» **Selection**

● ● ● ● ● ● ●

The third notice is to be sent by certified mail, return receipt requested, to the person to whom a tax bill for property returned for delinquent taxes was last sent and, if different, to the person identified as the owner of such property as shown on the current record.56 This notice is also to be mailed to the property by first-class mail, addressed to "occupant," if the notice was not sent to the occupant by certified mail.57

Under the new legislation, a county treasurer could insert one or more additional notices in a newspaper.58

On March 1, certified abandoned property and property that is tax delinquent for 1 year or more is forfeited to the county treasurer for the amount of tax interest, penalty, and fees then due plus an additional fee of $175.00 per parcel. The county treasurer shall not have the right to possession until twenty-one days after judgement of foreclosure is entered 59

Within forty-five days, the county treasurer shall record a certificate of forfeiture. If the county elects to have the state foreclose, it forwards the certificate and $175 to the state. That fee can be paid from a revolving fund to the State Land Reutilization Fund.60 Forfeiture allows the county to seek foreclosure, but does not vest the county with the right to possession until after foreclosure.61

Property can be redeemed at any time prior to twenty-one days following entry of a judgement of foreclosure by paying to the county treasurer:

a. the total amount of unpaid delinquent taxes, interest, penalties, and fees for which the property was forfeited:
b. additional interest computed at a noncompounded rate of one-half percent per month or fraction of a month on the taxes that were originally returned as delinquent, beginning with the immediately preceding March 1; and
c. all recording fees and all fees for service or process.62

Redemption, as under the former system, does not increase the redeeming party's interest in the property but the redeeming party does obtain a lien interest equal to the amount paid to redeem.63 Upon redemption, the treasurer makes a record of redemption and issues four copies of a redemption certificate. One copy of the certificate would be delivered to the person making the redemption payment one filed in the office of the county treasurer, one recorded in the office of the county register of deeds, and one immediately transmitted to the department of treasury. A certificate and the entry of the certificate in the tax record by the county treasurer is prima facie evidence of redemption.64

On or before June 15, the foreclosing governmental unit (the county or state) files a petition with the clerk of the circuit court listing the property forfeited and not redeemed, the amount owing and address of each parcel. The petition requests that judgement be entered vesting the foreclosing governmental unit with absolute title without right of redemption. Before a hearing on the petition, the foreclosing unit must file proof of any notice or service required.65 Property can continue to be redeemed after the filing of the petition for foreclosure and until twenty-one days after the judgement is entered. If the property is redeemed before foreclosure, the county will request that it be removed from the petition.66 Certain properties, the title to which is held by minor heirs or persons who are incompetent or without means of support, can be withheld from foreclosure until guardian is appointed. Property, the title to which is held by a person "undergoing substantial financial hardship;" may also be withheld from foreclosure.67 Withholding from foreclosure does not prejudice the tax liens or the right to later seek foreclosure. A hearing on the foreclosure petition is to be scheduled within 30 days before the next March 1(2 years after return, which leaves about 6 ½ months from the June 15 petition date).

● ● ● ● ● ● ●

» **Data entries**
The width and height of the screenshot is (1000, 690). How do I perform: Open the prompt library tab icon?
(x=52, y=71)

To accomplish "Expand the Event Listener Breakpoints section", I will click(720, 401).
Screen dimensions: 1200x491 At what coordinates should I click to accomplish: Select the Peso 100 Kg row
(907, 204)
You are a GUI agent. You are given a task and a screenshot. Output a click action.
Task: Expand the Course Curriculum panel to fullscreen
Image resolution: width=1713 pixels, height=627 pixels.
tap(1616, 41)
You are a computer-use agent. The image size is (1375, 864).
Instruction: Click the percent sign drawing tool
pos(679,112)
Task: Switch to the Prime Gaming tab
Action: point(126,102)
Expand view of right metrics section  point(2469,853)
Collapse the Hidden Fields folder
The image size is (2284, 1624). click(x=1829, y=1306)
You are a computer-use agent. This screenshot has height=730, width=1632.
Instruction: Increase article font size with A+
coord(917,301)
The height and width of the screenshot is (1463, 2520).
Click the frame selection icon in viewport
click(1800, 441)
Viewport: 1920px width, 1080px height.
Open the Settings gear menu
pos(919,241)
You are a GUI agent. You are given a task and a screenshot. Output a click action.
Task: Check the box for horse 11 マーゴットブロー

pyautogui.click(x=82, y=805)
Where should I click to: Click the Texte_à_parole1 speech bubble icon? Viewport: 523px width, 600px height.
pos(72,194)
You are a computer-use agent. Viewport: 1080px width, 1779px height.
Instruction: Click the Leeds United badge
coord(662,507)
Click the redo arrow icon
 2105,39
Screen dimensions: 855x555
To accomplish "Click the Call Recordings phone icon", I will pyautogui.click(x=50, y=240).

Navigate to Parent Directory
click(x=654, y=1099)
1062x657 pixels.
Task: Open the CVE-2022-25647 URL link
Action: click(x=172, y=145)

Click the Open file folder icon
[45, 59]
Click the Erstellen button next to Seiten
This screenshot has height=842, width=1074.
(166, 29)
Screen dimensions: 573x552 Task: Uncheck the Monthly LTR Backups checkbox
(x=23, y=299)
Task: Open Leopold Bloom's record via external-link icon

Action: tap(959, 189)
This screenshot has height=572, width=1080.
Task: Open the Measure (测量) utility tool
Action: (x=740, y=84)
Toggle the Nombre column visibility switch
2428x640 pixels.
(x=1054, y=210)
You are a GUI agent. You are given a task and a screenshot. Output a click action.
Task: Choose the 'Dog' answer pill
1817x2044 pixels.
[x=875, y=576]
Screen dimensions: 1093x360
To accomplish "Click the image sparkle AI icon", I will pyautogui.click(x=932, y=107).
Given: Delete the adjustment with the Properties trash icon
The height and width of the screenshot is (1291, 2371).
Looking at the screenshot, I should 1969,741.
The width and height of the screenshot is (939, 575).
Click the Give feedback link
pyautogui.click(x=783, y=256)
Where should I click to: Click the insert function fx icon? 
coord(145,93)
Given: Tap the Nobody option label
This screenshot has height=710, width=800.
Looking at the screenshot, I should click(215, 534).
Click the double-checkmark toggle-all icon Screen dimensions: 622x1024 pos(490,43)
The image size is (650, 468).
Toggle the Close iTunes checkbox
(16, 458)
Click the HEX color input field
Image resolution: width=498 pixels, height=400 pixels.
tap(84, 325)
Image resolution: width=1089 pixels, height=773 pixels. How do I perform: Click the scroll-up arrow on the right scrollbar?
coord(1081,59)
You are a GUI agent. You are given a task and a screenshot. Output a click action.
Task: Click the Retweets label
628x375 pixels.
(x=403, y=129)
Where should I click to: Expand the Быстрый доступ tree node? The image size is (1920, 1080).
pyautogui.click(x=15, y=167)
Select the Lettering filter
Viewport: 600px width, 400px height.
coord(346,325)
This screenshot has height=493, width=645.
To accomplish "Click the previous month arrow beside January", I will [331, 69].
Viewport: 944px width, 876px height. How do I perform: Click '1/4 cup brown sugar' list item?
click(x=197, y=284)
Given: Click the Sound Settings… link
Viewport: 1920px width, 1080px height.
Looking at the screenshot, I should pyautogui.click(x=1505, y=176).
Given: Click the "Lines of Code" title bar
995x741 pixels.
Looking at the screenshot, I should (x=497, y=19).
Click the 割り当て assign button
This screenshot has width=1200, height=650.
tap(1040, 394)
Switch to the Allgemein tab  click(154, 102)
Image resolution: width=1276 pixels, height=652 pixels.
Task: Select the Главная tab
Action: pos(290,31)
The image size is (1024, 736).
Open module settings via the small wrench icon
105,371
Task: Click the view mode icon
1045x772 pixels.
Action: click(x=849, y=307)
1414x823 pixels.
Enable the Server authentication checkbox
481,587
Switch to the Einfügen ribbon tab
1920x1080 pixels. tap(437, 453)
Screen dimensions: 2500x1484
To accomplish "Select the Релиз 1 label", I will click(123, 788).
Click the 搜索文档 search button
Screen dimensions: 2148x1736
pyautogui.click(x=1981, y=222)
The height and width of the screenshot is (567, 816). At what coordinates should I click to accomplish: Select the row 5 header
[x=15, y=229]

● ● ● ● ● ● ●

» **Set task A**
In the tax foreclosure passage, what additional fee per parcel is added when property is forfeited to the county treasurer on March 1?
» **Set task B**
From the data entries, repeat word for word the lines starting with the line containing "Collapse the Hidden Fields folder" and going on through the line containing "pyautogui.click(x=82, y=805)".

» **Result A**
$175.00 per parcel.

» **Result B**
Collapse the Hidden Fields folder
The image size is (2284, 1624). click(x=1829, y=1306)
You are a computer-use agent. This screenshot has height=730, width=1632.
Instruction: Increase article font size with A+
coord(917,301)
The height and width of the screenshot is (1463, 2520).
Click the frame selection icon in viewport
click(1800, 441)
Viewport: 1920px width, 1080px height.
Open the Settings gear menu
pos(919,241)
You are a GUI agent. You are given a task and a screenshot. Output a click action.
Task: Check the box for horse 11 マーゴットブロー

pyautogui.click(x=82, y=805)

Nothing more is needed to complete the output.